Internet Archive's S3 like server API
This document is intended for a user who is comfortable in the
unix command line environment. It covers the technical details
of using the archive's S3 like server API.
This document last updated: $Date: 2009-11-09 00:54:22 +0000 (Mon, 09 Nov 2009) $
For info on S3:
http://docs.amazonwebservices.com/AmazonS3/latest/index.html?Welcome.html
For info on IA's item structure:
http://www.archive.org/about/faqs.php
(sorry!)
You can also look at an item's structure directly by clicking the HTTP link shown
on a details page. ex: http://archive.org/details/stats
HINT: If your curl has problems try curl or libcurl version 7.19 or higher.
Available at: http://curl.haxx.se/
To get api keys for the archive's S3-Like API go to:
http://www.archive.org/account/s3.php
What the S3 API does:
o Items (things with details pages) get mapped to S3 Buckets.
- ie: http://archive.org/details/stats is also available as:
http://s3.us.archive.org/stats
or, per s3 dns bucket style:
http://stats.s3.us.archive.org/
- Files within items are also available as S3 keys, ex:
http://stats.s3.us.archive.org/downloadsPerDay.png
o Doing a PUT on the S3 endpoint will result in a new internet archive Item
o Files may also be uploaded to an Item in the same way keys are added, via S3 PUT.

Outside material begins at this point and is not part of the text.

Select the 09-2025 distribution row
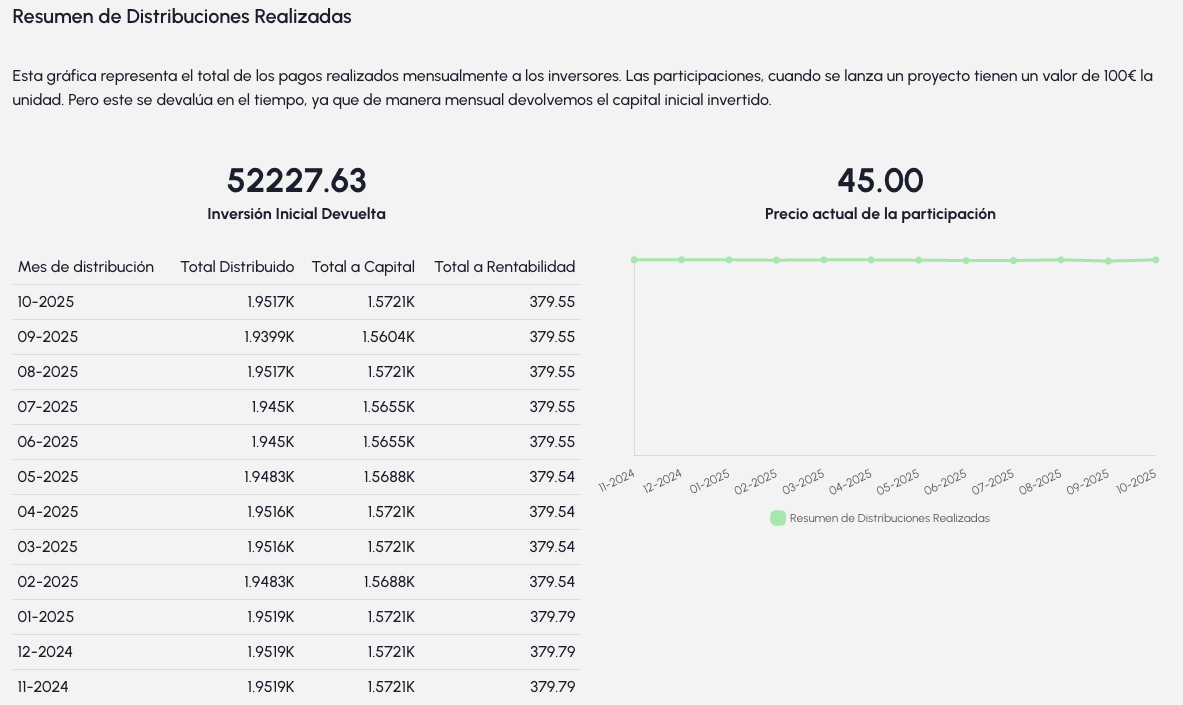[x=296, y=337]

- When a file is added to an Item, it is staged in temporary storage and ingested
via the Archive's content management system. This can take some time.

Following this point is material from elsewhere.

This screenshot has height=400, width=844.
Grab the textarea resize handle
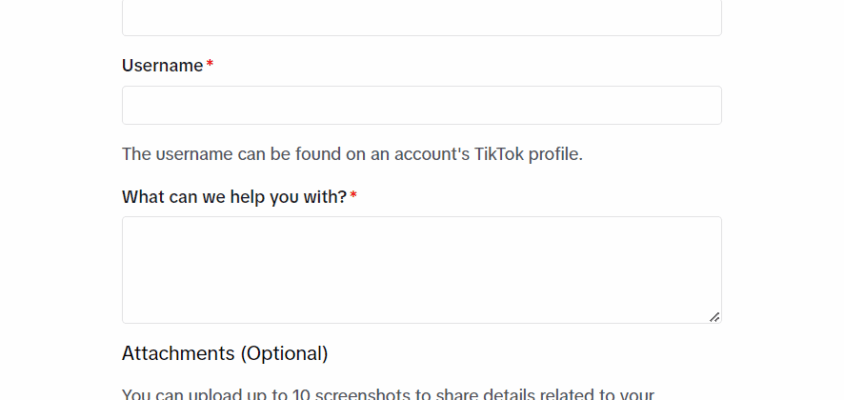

We strive to make the S3 API compatible enough with current client code.
Hopefully you can just global search and replace amazonaws.com with us.archive.org.
For the popular s3cmd ( http://s3tools.org/s3cmd )
you can put the following content in your ~/.s3cfg:
[default]
access_key = YOUR-ACCESS-KEY
secret_key = YOUR-SECRET-KEY
host_base = s3.us.archive.org
host_bucket = %(bucket)s.s3.us.archive.org
For other libraries / tools:
perl -pi -e 's/amazonaws.com/us.archive.org/g' *
Hopefully would do the trick.
How this is different from normal S3:
o DELETE bucket is not allowed.
o Only the HTTP 1.1 REST interface is supported.
o Archive is much more likely to issue 307 Location redirects than Amazon is.
- Which means clients with good 100-Continue support are very nice to have
- curl versions curl-7.19 and newer have excellent 100-continue support
o ACLs are fake. permissions are: World readable, Item uploader writable.
o We have a special Low Security request signing mode, which allows the
request to be unsigned, and a password simply provided for the request.
o POST and COPY are not implemented.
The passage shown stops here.